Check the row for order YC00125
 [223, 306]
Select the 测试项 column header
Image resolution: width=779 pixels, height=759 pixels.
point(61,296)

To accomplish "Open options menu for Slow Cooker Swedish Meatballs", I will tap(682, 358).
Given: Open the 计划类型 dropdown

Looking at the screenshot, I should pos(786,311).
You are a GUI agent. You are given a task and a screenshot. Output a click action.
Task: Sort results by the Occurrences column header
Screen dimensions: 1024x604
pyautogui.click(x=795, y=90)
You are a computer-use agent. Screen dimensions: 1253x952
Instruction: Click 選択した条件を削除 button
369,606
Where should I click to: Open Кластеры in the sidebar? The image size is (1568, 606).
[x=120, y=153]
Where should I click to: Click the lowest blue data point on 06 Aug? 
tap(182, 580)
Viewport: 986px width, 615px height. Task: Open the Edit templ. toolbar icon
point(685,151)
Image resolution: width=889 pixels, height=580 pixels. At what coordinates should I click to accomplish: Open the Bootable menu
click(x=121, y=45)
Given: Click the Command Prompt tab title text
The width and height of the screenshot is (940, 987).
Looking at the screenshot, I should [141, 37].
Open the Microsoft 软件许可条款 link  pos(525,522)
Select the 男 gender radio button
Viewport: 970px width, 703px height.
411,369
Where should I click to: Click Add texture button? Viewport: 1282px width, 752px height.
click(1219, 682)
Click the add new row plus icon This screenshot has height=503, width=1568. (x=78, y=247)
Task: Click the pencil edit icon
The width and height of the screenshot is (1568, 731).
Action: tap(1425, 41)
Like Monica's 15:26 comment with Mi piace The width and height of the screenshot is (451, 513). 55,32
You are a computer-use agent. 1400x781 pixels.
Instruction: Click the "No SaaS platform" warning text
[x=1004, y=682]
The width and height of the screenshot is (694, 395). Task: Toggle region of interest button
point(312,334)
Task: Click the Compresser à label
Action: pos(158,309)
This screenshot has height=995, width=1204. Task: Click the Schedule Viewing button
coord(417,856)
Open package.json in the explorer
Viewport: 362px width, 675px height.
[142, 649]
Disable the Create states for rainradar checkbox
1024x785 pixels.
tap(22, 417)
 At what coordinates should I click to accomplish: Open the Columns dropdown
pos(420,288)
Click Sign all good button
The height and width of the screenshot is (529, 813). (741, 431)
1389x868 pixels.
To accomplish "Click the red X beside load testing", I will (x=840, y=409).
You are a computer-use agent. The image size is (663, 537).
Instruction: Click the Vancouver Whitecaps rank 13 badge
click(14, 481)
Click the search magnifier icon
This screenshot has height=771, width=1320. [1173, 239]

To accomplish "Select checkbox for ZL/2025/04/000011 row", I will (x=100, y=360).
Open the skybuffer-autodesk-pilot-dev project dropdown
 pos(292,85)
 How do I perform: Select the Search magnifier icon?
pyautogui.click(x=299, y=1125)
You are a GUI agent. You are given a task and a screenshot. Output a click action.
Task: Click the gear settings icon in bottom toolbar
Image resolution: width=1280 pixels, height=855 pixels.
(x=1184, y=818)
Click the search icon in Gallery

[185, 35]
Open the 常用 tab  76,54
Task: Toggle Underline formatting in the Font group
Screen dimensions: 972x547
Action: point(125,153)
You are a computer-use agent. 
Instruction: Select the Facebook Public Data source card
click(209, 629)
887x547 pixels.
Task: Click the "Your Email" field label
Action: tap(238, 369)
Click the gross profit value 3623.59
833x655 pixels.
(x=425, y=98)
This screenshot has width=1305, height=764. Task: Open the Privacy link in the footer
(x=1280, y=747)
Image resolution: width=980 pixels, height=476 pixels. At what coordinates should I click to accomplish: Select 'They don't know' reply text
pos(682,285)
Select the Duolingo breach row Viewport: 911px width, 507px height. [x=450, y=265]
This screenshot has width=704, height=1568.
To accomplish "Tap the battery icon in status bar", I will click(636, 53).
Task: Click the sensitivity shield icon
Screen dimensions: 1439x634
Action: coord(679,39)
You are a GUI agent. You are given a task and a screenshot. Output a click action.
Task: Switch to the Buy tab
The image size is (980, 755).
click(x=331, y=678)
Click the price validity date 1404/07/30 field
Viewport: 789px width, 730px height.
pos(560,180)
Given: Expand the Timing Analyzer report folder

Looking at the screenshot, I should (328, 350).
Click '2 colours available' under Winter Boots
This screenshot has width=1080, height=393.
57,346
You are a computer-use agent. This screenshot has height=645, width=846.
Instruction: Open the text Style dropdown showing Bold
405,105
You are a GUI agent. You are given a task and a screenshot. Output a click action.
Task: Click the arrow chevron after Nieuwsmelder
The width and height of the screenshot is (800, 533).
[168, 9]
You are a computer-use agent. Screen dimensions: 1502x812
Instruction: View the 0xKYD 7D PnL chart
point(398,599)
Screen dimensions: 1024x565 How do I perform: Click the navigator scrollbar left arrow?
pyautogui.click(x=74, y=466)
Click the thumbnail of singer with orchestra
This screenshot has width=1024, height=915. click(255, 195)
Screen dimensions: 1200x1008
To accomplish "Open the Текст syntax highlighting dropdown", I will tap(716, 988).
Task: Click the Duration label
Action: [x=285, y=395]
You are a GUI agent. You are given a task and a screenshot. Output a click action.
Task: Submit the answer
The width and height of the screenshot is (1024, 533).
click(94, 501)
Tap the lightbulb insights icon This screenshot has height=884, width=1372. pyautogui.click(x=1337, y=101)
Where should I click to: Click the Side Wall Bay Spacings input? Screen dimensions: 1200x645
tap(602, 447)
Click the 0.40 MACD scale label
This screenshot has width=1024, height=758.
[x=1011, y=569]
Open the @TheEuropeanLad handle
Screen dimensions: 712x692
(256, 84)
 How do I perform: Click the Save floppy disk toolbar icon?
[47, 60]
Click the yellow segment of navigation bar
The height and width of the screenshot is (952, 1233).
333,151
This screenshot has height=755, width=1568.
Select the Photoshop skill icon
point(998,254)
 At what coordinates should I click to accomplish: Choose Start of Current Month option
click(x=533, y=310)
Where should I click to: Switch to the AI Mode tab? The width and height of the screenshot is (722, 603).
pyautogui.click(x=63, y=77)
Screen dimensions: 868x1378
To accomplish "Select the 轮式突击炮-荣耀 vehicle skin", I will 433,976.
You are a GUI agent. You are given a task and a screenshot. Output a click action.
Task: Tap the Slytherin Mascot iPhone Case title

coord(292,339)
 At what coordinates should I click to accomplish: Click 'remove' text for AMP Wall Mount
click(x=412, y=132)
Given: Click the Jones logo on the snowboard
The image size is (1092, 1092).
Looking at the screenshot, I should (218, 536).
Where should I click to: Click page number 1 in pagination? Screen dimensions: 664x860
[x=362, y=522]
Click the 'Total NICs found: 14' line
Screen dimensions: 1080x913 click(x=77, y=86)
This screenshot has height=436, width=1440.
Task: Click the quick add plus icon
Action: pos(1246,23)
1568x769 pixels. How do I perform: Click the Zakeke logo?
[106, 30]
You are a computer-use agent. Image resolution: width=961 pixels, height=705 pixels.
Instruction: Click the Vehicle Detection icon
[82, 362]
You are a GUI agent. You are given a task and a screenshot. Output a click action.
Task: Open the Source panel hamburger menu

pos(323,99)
○ ○ ○ ○ ○ ○ ○
Directions for this task: Retype the entries in full. Keep every line identical.

Expected output:
Check the row for order YC00125
 [223, 306]
Select the 测试项 column header
Image resolution: width=779 pixels, height=759 pixels.
point(61,296)

To accomplish "Open options menu for Slow Cooker Swedish Meatballs", I will tap(682, 358).
Given: Open the 计划类型 dropdown

Looking at the screenshot, I should pos(786,311).
You are a GUI agent. You are given a task and a screenshot. Output a click action.
Task: Sort results by the Occurrences column header
Screen dimensions: 1024x604
pyautogui.click(x=795, y=90)
You are a computer-use agent. Screen dimensions: 1253x952
Instruction: Click 選択した条件を削除 button
369,606
Where should I click to: Open Кластеры in the sidebar? The image size is (1568, 606).
[x=120, y=153]
Where should I click to: Click the lowest blue data point on 06 Aug? 
tap(182, 580)
Viewport: 986px width, 615px height. Task: Open the Edit templ. toolbar icon
point(685,151)
Image resolution: width=889 pixels, height=580 pixels. At what coordinates should I click to accomplish: Open the Bootable menu
click(x=121, y=45)
Given: Click the Command Prompt tab title text
The width and height of the screenshot is (940, 987).
Looking at the screenshot, I should [141, 37].
Open the Microsoft 软件许可条款 link  pos(525,522)
Select the 男 gender radio button
Viewport: 970px width, 703px height.
411,369
Where should I click to: Click Add texture button? Viewport: 1282px width, 752px height.
click(1219, 682)
Click the add new row plus icon This screenshot has height=503, width=1568. (x=78, y=247)
Task: Click the pencil edit icon
The width and height of the screenshot is (1568, 731).
Action: tap(1425, 41)
Like Monica's 15:26 comment with Mi piace The width and height of the screenshot is (451, 513). 55,32
You are a computer-use agent. 1400x781 pixels.
Instruction: Click the "No SaaS platform" warning text
[x=1004, y=682]
The width and height of the screenshot is (694, 395). Task: Toggle region of interest button
point(312,334)
Task: Click the Compresser à label
Action: pos(158,309)
This screenshot has height=995, width=1204. Task: Click the Schedule Viewing button
coord(417,856)
Open package.json in the explorer
Viewport: 362px width, 675px height.
[142, 649]
Disable the Create states for rainradar checkbox
1024x785 pixels.
tap(22, 417)
 At what coordinates should I click to accomplish: Open the Columns dropdown
pos(420,288)
Click Sign all good button
The height and width of the screenshot is (529, 813). (741, 431)
1389x868 pixels.
To accomplish "Click the red X beside load testing", I will (x=840, y=409).
You are a computer-use agent. The image size is (663, 537).
Instruction: Click the Vancouver Whitecaps rank 13 badge
click(14, 481)
Click the search magnifier icon
This screenshot has height=771, width=1320. [1173, 239]

To accomplish "Select checkbox for ZL/2025/04/000011 row", I will (x=100, y=360).
Open the skybuffer-autodesk-pilot-dev project dropdown
 pos(292,85)
 How do I perform: Select the Search magnifier icon?
pyautogui.click(x=299, y=1125)
You are a GUI agent. You are given a task and a screenshot. Output a click action.
Task: Click the gear settings icon in bottom toolbar
Image resolution: width=1280 pixels, height=855 pixels.
(x=1184, y=818)
Click the search icon in Gallery

[185, 35]
Open the 常用 tab  76,54
Task: Toggle Underline formatting in the Font group
Screen dimensions: 972x547
Action: point(125,153)
You are a computer-use agent. 
Instruction: Select the Facebook Public Data source card
click(209, 629)
887x547 pixels.
Task: Click the "Your Email" field label
Action: tap(238, 369)
Click the gross profit value 3623.59
833x655 pixels.
(x=425, y=98)
This screenshot has width=1305, height=764. Task: Open the Privacy link in the footer
(x=1280, y=747)
Image resolution: width=980 pixels, height=476 pixels. At what coordinates should I click to accomplish: Select 'They don't know' reply text
pos(682,285)
Select the Duolingo breach row Viewport: 911px width, 507px height. [x=450, y=265]
This screenshot has width=704, height=1568.
To accomplish "Tap the battery icon in status bar", I will click(636, 53).
Task: Click the sensitivity shield icon
Screen dimensions: 1439x634
Action: coord(679,39)
You are a GUI agent. You are given a task and a screenshot. Output a click action.
Task: Switch to the Buy tab
The image size is (980, 755).
click(x=331, y=678)
Click the price validity date 1404/07/30 field
Viewport: 789px width, 730px height.
pos(560,180)
Given: Expand the Timing Analyzer report folder

Looking at the screenshot, I should (328, 350).
Click '2 colours available' under Winter Boots
This screenshot has width=1080, height=393.
57,346
You are a computer-use agent. This screenshot has height=645, width=846.
Instruction: Open the text Style dropdown showing Bold
405,105
You are a GUI agent. You are given a task and a screenshot. Output a click action.
Task: Click the arrow chevron after Nieuwsmelder
The width and height of the screenshot is (800, 533).
[168, 9]
You are a computer-use agent. Screen dimensions: 1502x812
Instruction: View the 0xKYD 7D PnL chart
point(398,599)
Screen dimensions: 1024x565 How do I perform: Click the navigator scrollbar left arrow?
pyautogui.click(x=74, y=466)
Click the thumbnail of singer with orchestra
This screenshot has width=1024, height=915. click(255, 195)
Screen dimensions: 1200x1008
To accomplish "Open the Текст syntax highlighting dropdown", I will tap(716, 988).
Task: Click the Duration label
Action: [x=285, y=395]
You are a GUI agent. You are given a task and a screenshot. Output a click action.
Task: Submit the answer
The width and height of the screenshot is (1024, 533).
click(94, 501)
Tap the lightbulb insights icon This screenshot has height=884, width=1372. pyautogui.click(x=1337, y=101)
Where should I click to: Click the Side Wall Bay Spacings input? Screen dimensions: 1200x645
tap(602, 447)
Click the 0.40 MACD scale label
This screenshot has width=1024, height=758.
[x=1011, y=569]
Open the @TheEuropeanLad handle
Screen dimensions: 712x692
(256, 84)
 How do I perform: Click the Save floppy disk toolbar icon?
[47, 60]
Click the yellow segment of navigation bar
The height and width of the screenshot is (952, 1233).
333,151
This screenshot has height=755, width=1568.
Select the Photoshop skill icon
point(998,254)
 At what coordinates should I click to accomplish: Choose Start of Current Month option
click(x=533, y=310)
Where should I click to: Switch to the AI Mode tab? The width and height of the screenshot is (722, 603).
pyautogui.click(x=63, y=77)
Screen dimensions: 868x1378
To accomplish "Select the 轮式突击炮-荣耀 vehicle skin", I will 433,976.
You are a GUI agent. You are given a task and a screenshot. Output a click action.
Task: Tap the Slytherin Mascot iPhone Case title

coord(292,339)
 At what coordinates should I click to accomplish: Click 'remove' text for AMP Wall Mount
click(x=412, y=132)
Given: Click the Jones logo on the snowboard
The image size is (1092, 1092).
Looking at the screenshot, I should (218, 536).
Where should I click to: Click page number 1 in pagination? Screen dimensions: 664x860
[x=362, y=522]
Click the 'Total NICs found: 14' line
Screen dimensions: 1080x913 click(x=77, y=86)
This screenshot has height=436, width=1440.
Task: Click the quick add plus icon
Action: pos(1246,23)
1568x769 pixels. How do I perform: Click the Zakeke logo?
[106, 30]
You are a computer-use agent. Image resolution: width=961 pixels, height=705 pixels.
Instruction: Click the Vehicle Detection icon
[82, 362]
You are a GUI agent. You are given a task and a screenshot. Output a click action.
Task: Open the Source panel hamburger menu

pos(323,99)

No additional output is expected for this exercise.